## TASK
Please count the lines in the entries below that contain the word "perform" and give only that number.

Item-finding records
** start **

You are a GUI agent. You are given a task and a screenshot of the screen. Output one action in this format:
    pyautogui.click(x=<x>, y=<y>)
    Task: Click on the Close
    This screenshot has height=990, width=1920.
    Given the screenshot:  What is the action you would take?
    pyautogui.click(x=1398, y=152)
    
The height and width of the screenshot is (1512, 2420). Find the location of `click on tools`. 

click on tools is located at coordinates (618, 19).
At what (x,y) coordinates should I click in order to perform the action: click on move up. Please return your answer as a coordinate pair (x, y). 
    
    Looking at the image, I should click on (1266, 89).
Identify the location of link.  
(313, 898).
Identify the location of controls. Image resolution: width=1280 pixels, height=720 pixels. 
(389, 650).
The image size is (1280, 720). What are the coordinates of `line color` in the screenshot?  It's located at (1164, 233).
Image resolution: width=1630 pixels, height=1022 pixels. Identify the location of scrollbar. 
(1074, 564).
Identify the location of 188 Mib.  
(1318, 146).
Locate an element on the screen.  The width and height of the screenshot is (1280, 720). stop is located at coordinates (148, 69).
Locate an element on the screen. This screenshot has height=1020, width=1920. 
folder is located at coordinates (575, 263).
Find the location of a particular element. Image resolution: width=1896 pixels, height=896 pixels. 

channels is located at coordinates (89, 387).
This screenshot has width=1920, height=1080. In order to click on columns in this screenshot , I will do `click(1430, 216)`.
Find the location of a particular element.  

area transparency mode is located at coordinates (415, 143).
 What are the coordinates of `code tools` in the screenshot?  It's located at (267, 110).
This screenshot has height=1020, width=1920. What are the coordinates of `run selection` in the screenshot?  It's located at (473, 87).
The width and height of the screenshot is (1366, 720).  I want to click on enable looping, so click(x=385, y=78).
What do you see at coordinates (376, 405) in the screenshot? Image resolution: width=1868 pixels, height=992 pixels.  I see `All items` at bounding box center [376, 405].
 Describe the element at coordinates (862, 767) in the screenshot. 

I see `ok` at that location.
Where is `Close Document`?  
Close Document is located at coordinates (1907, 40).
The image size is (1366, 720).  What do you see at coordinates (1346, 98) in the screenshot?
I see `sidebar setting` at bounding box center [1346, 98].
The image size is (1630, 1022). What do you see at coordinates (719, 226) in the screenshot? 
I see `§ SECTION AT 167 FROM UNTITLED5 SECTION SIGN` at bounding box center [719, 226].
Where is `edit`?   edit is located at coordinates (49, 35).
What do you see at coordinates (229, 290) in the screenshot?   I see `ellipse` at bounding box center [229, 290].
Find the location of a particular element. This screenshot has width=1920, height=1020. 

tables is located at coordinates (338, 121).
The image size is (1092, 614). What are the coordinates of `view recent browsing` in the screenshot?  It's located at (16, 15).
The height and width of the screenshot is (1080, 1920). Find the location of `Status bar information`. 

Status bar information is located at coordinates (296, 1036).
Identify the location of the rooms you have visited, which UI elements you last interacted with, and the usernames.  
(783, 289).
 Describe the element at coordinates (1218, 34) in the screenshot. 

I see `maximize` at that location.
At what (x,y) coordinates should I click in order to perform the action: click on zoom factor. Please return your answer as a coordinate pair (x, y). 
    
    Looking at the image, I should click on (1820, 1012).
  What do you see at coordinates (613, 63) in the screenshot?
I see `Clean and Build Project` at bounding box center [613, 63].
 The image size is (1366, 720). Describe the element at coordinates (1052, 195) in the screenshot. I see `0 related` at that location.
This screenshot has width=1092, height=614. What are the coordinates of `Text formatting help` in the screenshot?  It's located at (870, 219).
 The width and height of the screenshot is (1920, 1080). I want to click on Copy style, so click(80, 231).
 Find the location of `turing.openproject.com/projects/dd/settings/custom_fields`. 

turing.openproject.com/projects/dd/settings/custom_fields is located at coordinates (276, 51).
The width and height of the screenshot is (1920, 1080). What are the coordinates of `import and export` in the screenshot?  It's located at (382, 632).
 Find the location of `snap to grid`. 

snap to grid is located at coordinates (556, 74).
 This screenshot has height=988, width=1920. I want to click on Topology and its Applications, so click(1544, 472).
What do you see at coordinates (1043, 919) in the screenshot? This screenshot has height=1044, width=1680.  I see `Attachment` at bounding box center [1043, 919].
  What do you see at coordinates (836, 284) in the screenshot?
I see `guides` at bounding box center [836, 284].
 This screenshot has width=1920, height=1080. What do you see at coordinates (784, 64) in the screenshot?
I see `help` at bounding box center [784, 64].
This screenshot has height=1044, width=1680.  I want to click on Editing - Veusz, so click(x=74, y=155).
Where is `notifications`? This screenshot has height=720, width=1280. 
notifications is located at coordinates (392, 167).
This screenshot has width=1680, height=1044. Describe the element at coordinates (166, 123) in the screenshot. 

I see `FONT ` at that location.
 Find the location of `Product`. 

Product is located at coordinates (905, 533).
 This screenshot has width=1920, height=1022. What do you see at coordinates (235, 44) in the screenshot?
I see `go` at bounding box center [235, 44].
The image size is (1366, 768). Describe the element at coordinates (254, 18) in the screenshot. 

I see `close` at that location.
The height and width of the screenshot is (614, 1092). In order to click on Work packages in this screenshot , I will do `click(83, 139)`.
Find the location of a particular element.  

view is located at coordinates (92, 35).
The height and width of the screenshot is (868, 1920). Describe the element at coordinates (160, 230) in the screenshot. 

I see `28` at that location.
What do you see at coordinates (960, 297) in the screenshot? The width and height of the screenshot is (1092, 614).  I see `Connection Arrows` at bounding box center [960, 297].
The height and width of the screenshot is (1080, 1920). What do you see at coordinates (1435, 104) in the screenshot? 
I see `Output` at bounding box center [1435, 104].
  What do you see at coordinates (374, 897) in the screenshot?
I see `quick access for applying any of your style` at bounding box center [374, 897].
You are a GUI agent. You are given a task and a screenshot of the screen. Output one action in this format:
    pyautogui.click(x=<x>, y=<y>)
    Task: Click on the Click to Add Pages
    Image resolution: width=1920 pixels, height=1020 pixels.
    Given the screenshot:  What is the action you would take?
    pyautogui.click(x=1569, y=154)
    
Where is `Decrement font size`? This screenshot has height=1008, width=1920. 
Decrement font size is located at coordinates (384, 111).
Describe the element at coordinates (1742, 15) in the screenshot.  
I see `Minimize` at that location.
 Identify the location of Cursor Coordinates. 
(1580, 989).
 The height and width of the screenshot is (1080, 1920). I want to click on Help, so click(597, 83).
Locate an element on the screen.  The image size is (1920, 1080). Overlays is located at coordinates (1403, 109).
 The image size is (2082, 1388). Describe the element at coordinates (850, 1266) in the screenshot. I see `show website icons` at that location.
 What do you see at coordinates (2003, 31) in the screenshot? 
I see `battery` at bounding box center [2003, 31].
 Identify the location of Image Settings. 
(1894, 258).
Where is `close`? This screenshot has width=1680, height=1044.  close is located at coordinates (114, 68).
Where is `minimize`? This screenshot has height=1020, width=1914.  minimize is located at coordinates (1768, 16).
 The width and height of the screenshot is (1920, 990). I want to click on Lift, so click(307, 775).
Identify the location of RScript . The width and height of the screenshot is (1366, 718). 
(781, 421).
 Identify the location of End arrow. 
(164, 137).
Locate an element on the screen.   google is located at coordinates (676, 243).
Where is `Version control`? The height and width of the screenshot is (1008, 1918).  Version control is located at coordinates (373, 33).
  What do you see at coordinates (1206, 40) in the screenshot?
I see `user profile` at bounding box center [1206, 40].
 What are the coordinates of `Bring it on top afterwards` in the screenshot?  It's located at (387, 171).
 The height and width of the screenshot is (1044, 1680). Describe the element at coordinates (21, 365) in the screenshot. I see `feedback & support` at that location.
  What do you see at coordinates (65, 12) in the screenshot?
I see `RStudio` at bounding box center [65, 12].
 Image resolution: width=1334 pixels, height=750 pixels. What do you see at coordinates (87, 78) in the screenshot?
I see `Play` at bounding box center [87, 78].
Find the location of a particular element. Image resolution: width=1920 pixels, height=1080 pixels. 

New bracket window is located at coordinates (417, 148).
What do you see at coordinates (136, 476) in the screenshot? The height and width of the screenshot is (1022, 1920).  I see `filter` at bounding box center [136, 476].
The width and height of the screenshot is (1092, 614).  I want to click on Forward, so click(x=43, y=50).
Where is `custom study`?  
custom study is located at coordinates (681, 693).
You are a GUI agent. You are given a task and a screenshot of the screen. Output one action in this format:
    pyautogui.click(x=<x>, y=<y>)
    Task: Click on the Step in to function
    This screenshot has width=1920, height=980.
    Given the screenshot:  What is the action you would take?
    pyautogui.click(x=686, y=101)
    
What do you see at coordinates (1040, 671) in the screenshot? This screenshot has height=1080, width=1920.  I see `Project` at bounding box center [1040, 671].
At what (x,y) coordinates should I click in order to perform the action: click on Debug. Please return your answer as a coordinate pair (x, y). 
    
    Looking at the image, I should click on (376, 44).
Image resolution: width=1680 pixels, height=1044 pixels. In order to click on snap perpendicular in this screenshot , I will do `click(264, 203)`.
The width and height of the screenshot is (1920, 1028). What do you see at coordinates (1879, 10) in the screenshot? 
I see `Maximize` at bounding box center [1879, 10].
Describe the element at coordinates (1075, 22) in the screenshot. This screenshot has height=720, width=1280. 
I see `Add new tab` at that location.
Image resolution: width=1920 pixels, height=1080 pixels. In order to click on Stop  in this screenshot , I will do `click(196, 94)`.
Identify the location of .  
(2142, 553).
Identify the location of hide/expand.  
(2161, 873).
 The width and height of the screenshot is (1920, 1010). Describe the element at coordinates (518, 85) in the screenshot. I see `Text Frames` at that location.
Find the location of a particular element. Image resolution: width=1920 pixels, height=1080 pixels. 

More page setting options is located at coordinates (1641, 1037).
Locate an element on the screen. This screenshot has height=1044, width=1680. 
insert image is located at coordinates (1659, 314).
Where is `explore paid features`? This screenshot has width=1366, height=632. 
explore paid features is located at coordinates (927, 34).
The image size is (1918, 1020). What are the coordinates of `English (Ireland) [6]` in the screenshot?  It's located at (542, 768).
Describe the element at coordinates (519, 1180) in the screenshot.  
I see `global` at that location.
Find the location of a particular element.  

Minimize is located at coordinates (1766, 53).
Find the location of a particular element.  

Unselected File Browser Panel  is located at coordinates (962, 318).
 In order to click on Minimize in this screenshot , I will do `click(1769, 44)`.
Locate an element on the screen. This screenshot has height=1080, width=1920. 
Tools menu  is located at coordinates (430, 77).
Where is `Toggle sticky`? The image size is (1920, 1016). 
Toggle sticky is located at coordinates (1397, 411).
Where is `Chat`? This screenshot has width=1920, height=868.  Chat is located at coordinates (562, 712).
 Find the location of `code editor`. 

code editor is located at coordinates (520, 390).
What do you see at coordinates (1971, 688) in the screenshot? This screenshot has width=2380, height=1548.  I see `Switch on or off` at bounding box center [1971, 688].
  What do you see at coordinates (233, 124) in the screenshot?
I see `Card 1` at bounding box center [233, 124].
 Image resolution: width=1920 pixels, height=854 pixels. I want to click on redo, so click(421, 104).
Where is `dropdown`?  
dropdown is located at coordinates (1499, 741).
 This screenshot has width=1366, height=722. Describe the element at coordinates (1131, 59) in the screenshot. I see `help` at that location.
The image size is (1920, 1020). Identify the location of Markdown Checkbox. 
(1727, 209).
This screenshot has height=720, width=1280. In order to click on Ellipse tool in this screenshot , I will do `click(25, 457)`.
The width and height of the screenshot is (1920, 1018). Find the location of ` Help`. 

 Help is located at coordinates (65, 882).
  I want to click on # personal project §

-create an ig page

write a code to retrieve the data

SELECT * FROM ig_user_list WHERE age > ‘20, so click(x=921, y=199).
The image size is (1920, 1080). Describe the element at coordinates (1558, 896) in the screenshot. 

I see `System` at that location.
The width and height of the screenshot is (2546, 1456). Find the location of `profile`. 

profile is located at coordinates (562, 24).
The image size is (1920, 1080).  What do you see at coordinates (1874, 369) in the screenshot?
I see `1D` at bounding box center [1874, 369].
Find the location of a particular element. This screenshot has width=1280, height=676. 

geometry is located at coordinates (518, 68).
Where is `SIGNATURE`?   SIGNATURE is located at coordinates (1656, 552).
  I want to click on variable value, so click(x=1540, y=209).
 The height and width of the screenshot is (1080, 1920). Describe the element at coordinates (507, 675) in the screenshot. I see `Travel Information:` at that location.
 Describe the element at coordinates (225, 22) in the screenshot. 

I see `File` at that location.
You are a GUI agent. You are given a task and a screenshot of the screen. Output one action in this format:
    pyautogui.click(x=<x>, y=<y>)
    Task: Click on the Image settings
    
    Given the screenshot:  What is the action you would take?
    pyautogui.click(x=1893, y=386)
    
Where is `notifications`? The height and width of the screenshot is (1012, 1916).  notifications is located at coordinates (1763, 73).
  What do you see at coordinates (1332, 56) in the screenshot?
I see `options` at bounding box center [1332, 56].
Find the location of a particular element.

** end **

## RESPONSE TO THIS TASK
3